Films by Holt and Smithson on view at The Museum of Modern Art
Currently on view at The Museum of Modern Art, New York, are three films by Nancy Holt and Robert Smithson: Spiral Jetty (1970), Swamp (1971), and Sun Tunnels (1978). The presentation is located on Floor 4, in collection gallery 411 of the David Geffen Wing.
“It appears that abstraction and nature are merging in art, and the synthesizer is the camera,” Robert Smithson wrote in 1971. Smithson and Nancy Holt, partners in life and art, were among a generation of American artists who expanded art beyond the gallery. Celebrating a recent gift from Holt/Smithson Foundation, this presentation of films from the 1970s conveys the artists’ embrace of the moving image as a natural extension of their engagement with place, perception, and the passage of time.
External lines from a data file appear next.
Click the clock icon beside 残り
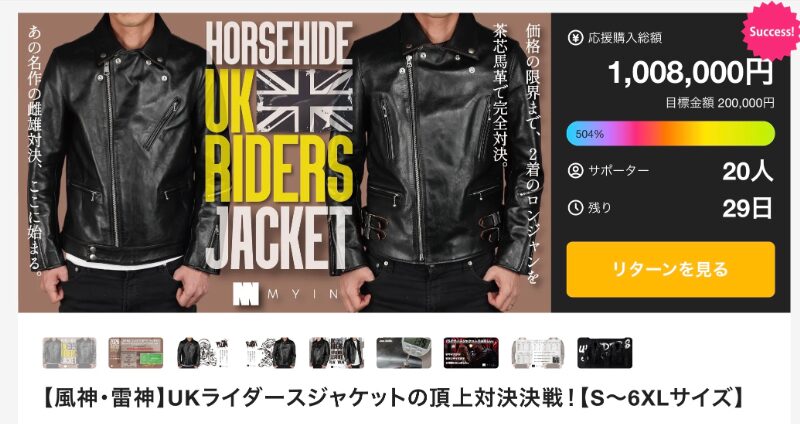 tap(575, 208)
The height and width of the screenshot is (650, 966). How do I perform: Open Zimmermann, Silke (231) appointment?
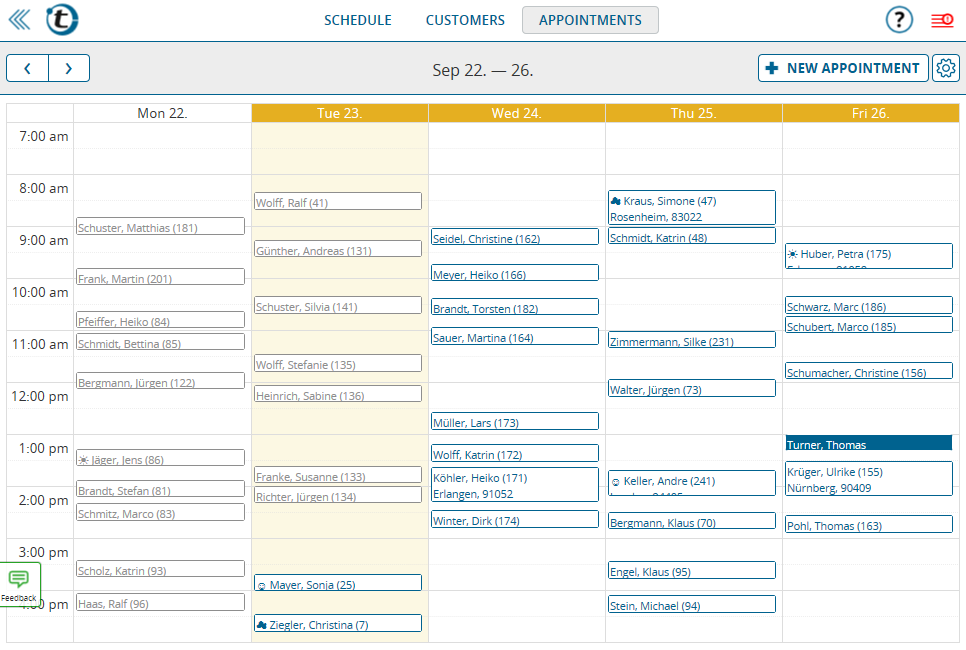tap(691, 340)
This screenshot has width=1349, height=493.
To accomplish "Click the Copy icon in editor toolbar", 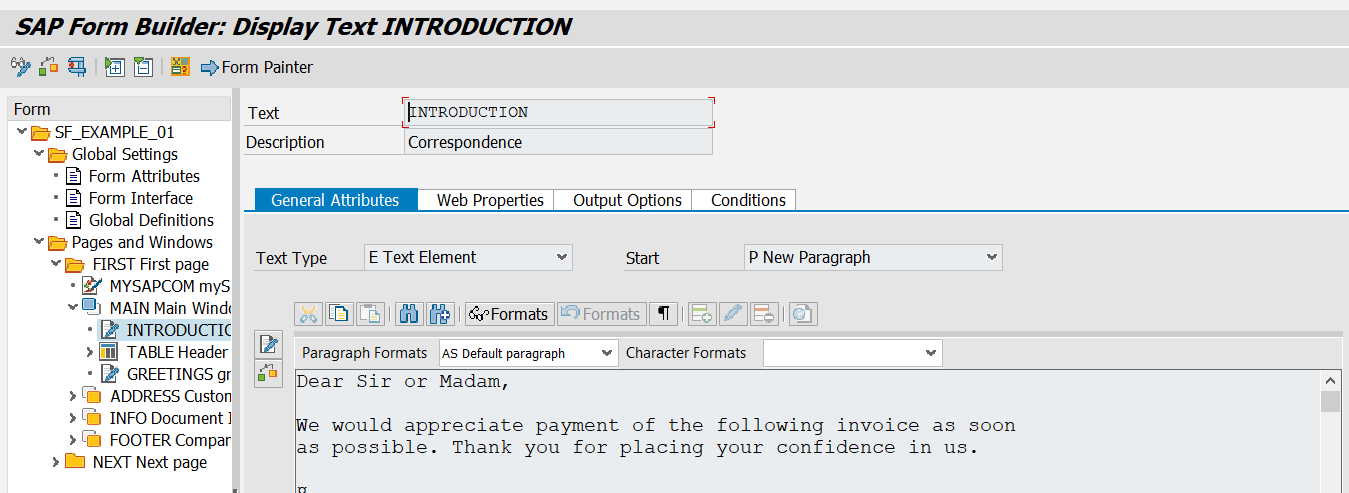I will pyautogui.click(x=340, y=314).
In filming their earthworks in the American West, the artists explore ways of seeing through the medium’s core properties. Spiral Jetty’s fragmentary editing encapsulates Smithson’s fascination with geological time, while Holt’s long takes in Sun Tunnels deepen her work’s resonance as a viewing device framing a desert landscape. In the collaborative film Swamp, a 16mm camera becomes a proxy for the encounter with a place. The pair’s call-and-response across New Jersey’s grassy wetlands resulted in what Holt called the “concretization of perception.”